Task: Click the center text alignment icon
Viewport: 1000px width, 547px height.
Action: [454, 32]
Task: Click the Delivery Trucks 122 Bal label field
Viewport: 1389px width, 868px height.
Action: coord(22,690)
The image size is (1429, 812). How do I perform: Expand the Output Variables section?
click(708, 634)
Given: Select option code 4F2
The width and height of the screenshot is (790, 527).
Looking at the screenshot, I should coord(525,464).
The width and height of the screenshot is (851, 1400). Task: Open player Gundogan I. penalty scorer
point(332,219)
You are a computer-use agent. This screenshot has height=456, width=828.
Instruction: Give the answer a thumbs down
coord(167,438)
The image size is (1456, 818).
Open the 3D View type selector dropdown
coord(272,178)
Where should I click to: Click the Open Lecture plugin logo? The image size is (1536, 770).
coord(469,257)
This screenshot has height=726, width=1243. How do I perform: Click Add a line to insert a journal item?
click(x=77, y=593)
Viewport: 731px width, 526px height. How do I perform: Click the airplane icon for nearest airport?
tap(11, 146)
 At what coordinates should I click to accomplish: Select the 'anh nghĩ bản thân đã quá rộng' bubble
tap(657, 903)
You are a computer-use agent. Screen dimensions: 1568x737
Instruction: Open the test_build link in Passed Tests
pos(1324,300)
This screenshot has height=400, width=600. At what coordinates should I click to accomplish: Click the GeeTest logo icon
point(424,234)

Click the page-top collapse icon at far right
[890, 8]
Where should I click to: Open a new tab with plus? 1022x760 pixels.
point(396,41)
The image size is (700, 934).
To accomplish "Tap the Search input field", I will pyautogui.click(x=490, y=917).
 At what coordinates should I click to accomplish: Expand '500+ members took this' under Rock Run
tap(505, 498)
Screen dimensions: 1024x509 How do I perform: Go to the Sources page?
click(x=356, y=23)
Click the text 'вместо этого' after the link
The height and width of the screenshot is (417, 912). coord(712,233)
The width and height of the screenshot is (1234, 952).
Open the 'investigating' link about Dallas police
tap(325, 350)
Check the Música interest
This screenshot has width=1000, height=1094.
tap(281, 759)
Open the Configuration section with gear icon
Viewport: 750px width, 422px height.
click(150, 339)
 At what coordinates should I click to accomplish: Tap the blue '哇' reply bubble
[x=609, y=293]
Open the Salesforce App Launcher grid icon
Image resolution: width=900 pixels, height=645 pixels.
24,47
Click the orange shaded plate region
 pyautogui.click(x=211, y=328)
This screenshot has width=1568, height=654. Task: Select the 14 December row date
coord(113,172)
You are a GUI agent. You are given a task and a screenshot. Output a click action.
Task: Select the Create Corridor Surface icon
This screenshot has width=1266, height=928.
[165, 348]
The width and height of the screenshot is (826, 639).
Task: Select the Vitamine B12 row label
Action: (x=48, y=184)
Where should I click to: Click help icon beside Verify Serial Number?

★ ★ ★ ★ ★ ★ ★

Requirement ->
Filter the entries above down to the lines that contain "agent".

Answer area ->
You are a computer-use agent. This screenshot has height=456, width=828.
You are a computer-use agent. Screen dimensions: 1568x737
You are a GUI agent. You are given a task and a screenshot. Output a click action.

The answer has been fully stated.